Lelaki tua itu sedang di beranda
ketika aku datang. Berdiri sarungan sambil berkacak pinggang.
“Pergi! Aku tak mau melihat mukamu,
apa lagi bekerja di sini!” usirnya
keras.
“Baiklah. Terima kasih,” kataku tak
bicara apa-apa, melangkah pulang. Aku
kesal. Merasa bodoh. Kenapa setelah menerima hinaan dari lelaki pengusaha kopra
itu aku masih juga mau datang ke rumahnya, ingin kembali bekerja memanjat
kelapa seperti biasa selama tujuh tahun.
Aku ke rumah Usu Min, Arina duduk
santai di bilik tamu. Geleng-geleng kepala setelah mendengar ceritaku bertemu
bapaknya.
“Aku jak diusir bapak, apa lagi
kau, Bang.” katanya kesal.
“Aku nak bekerja seperti biasa Aku kan butuh uang, Arina.” kilahku.
“Sudahlah. Lupakan! Sekarang
bersiaplah. Kita berangkat ke Singkawang,”
“Ke Singkawang nak ngape?” tanyaku
heran sambil menunjuk jaket jeans, kaca mata hitam dan sepatu sneaker putih
yang dipakainya. “Ini ...?!”
“Kita nikah di sana,” katanya. “Ini
semua punya anak Pak Wijaya kupinjam lok. Ayo cepat, kita berangkat,”
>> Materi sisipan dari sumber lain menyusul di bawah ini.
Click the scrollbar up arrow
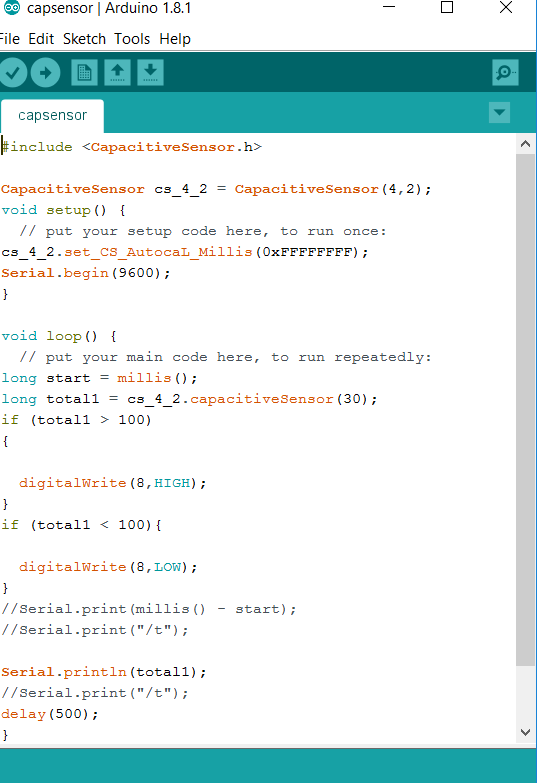This screenshot has width=537, height=783. pos(526,144)
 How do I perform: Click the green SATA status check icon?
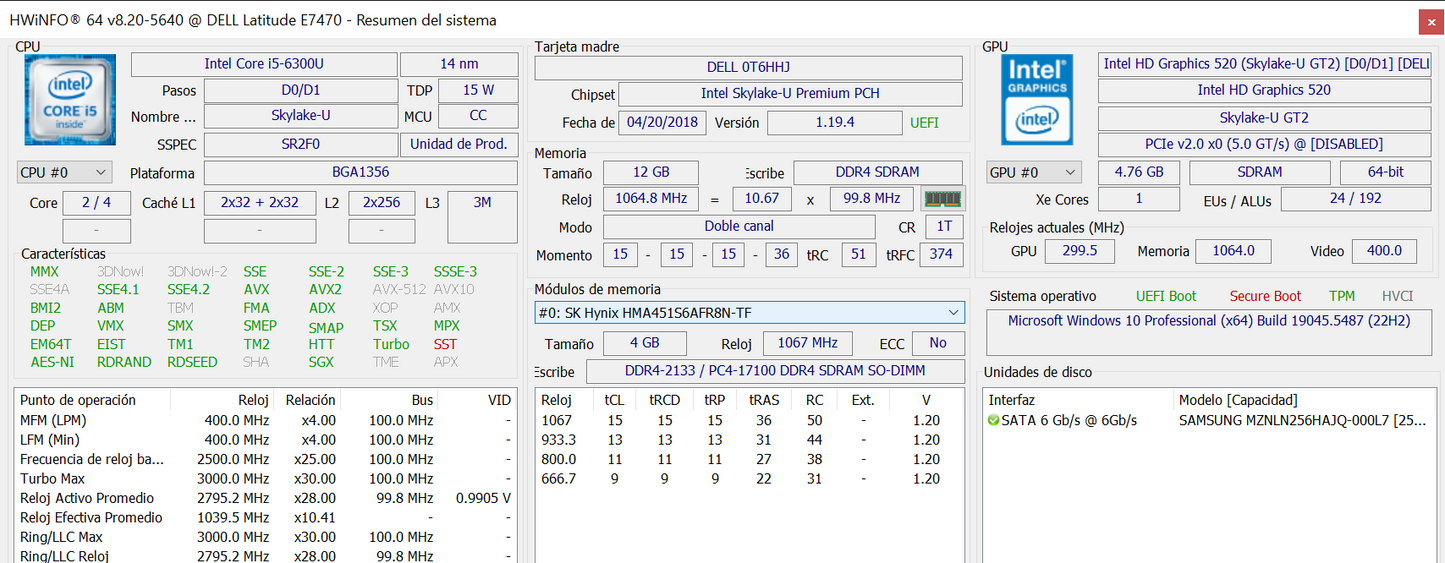point(993,421)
Tanpa pikir panjang aku menuruti keinginan Arina. Setelah pamit dengan Pak Wijaya dan Usu Min kami benar-benar berangkat ke Singkawang dengan sebuah mobil sewa.
Baca Ini: Tamu Terakhir – E. Widiantoro
Singkawang sedang diguyur hujan deras ketika kami datang. Di sebuah rumah kawasan pusat kota aku dan Arina menemui seorang lelaki paruh baya. Kata Arina ia sahabat Pak Wijaya sejak masih muda sama-sama kuliah di Pontianak. Berkemeja batik biru corak bunga-bunga kecil lengan panjang dipadu celana panjang kain hitam. Rambutnya sebagian telah memutih disisir rapi.
“Aku berharap Bapak mau menikahkan
kami,” kata Arina tanpa sungkan.
“Maaf aku bukan penghulu. Aku tak
bisa menikahkan seseorang apa lagi tanpa berkas
persyaratan yang lengkap,” tolaknya.
“Jadi kami harus gimana, Pak?”
tanyaku meminta sarannya. “Kami ingin bisa menikah secepatnya,”
“Kalo mendengar cerita dari Pak
Wijaya sebaiknya kalian segera ke Pengadilan Agama mengajukan izin untuk
menikah dengan status wali hakim karena bapak kandung sebagai wali nasab telah
menjadi wali adhal, wali yang berkeberatan, tak mau menikahkan anak
perempuannya dengan seorang lelaki,” katanya memberi saran. Aku mengangguk
tanda mengerti. Pun Arina. Kami lantas pamit kembali ke Tanjung Nipah.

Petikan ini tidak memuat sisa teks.